Depuis juillet 2021, la France a exporté 7,26 Mt de blé tendre hors de l'Europe (©AdobeStock)
Depuis juillet 2021, la France a exporté 7,26 Mt de blé tendre hors de l'Europe (©AdobeStock)

FranceAgriMer estime que la France aura exporté 17,37 Mt de blé tendre sur la campagne de commercialisation 2021/22, une baisse de 300 000 tonnes par rapport à ses dernières estimations. Cette dégringolade est due à une demande en berne chez les pays tiers, mais qui peut encore reprendre d'ici à fin juin.

Le 11 mai, FranceAgriMer revoyait à la baisse les exportations de blé tendre français sur l’ensemble de la campagne de commercialisation 2021/22, qui touchera à sa fin dans un peu moins de deux mois.

Le total exporté serait de 17,37 Mt, contre 17,68 Mt estimés en avril et 17,63 Mt en mars. Cette chute est principalement liée à des exportations révisées à la baisse vers les pays tiers : 250 000 tonnes de moins que prévu le mois dernier, à 9,25 Mt.

En cause : un tassement de la demande « de façon générale et notamment en Chine », explique Paul Le Bideau, responsable adjoint de l’unité Grains et sucre. La politique « zéro Covid » de l’Empire du milieu génère de fait une chute de la consommation et pénalise la logistique, ce qui limite les échanges.

Les prix très élevés sont par ailleurs inaccessibles à certains pays importateurs, quand d’autres sont parvenus à reconstituer leurs stocks.

Un risque d’effet ciseaux ?

Cette demande en berne peut-elle mener à une chute brutale des prix ? C’est peu probable pour l’instant : « même si c’est un risque possible, les facteurs de tension des cours semblent dominer », indique Marc Zribi, responsable de l’unité Grains et sucre.

Mais en cas de retournement des marchés, « attention, si les prix du blé s’effondrent, ce ne sera pas le cas pour ceux des intrants », ajoute Benoît Piètrement, président du conseil spécialisé « Grandes cultures ».

Cette campagne reste particulièrement évolutive et incertaine, rappelle Marc Zribi. Pour lui, la dépréciation de l’euro sur le dollar peut bénéficier à la compétitivité des blés français en fin de campagne : « une chute de 4 % sur un mois, ce n’est pas rien ! ».

Un "top 5" de clients dans la ligne des campagnes précédentes

Le blocage quasi-total des exports ukrainiens depuis fin février a-t-il provoqué un regain d’attractivité des blés français auprès des habituels clients de l’Ukraine ?

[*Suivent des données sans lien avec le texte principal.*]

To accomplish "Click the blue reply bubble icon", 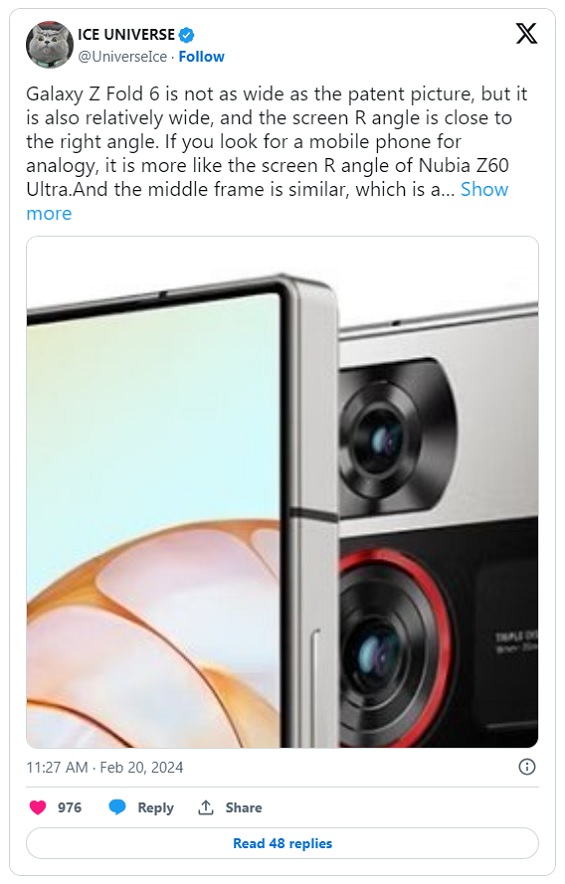I will (x=117, y=807).

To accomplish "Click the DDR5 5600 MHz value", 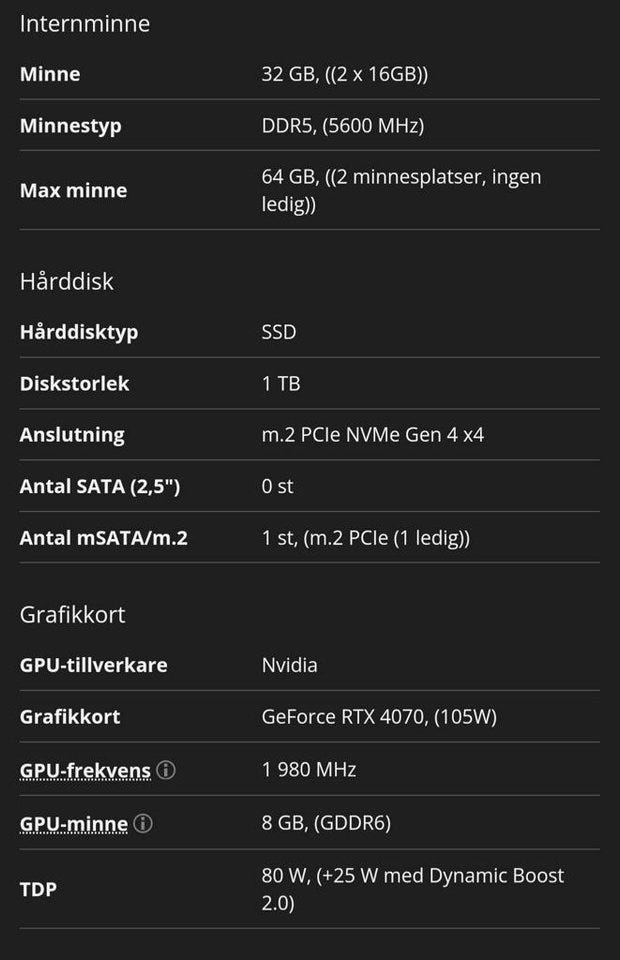I will pos(343,126).
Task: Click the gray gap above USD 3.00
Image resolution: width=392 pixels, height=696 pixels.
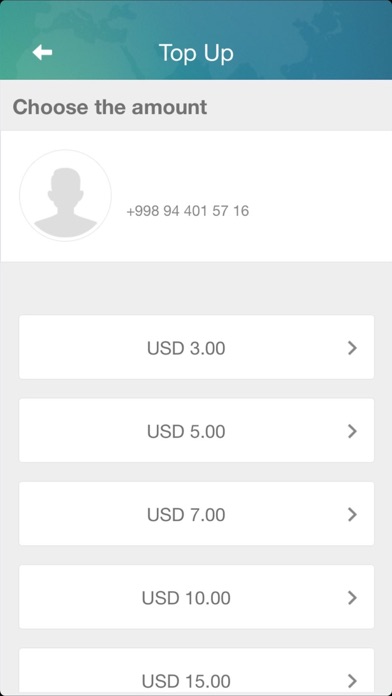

Il est certain que « beaucoup de pays méditerranéens ont besoin de compenser le déficit en seconde partie de campagne », notamment la Tunisie et l’Égypte, mais il est « encore trop tôt pour savoir si cela bénéficiera aux blés français » selon Marc Zribi.

D’après le service Taxud de la Commission européenne, la France a exporté 7,26 Mt de blé tendre vers les pays tiers à dix mois de campagne, contre 6,79 Mt l’an dernier. La Chine demeure notre premier client, avec 2,14 Mt déjà exportés.

En deuxième place, on assiste à un retour de la demande algérienne : 1,5 Mt. Suivent le Maroc (1,2 Mt), la Côte-d’Ivoire (312 000 tonnes) et le Royaume-Uni (233 000 tonnes), soit « un top 5 en ligne avec ce qu’on observait au cours des campagnes précédentes ».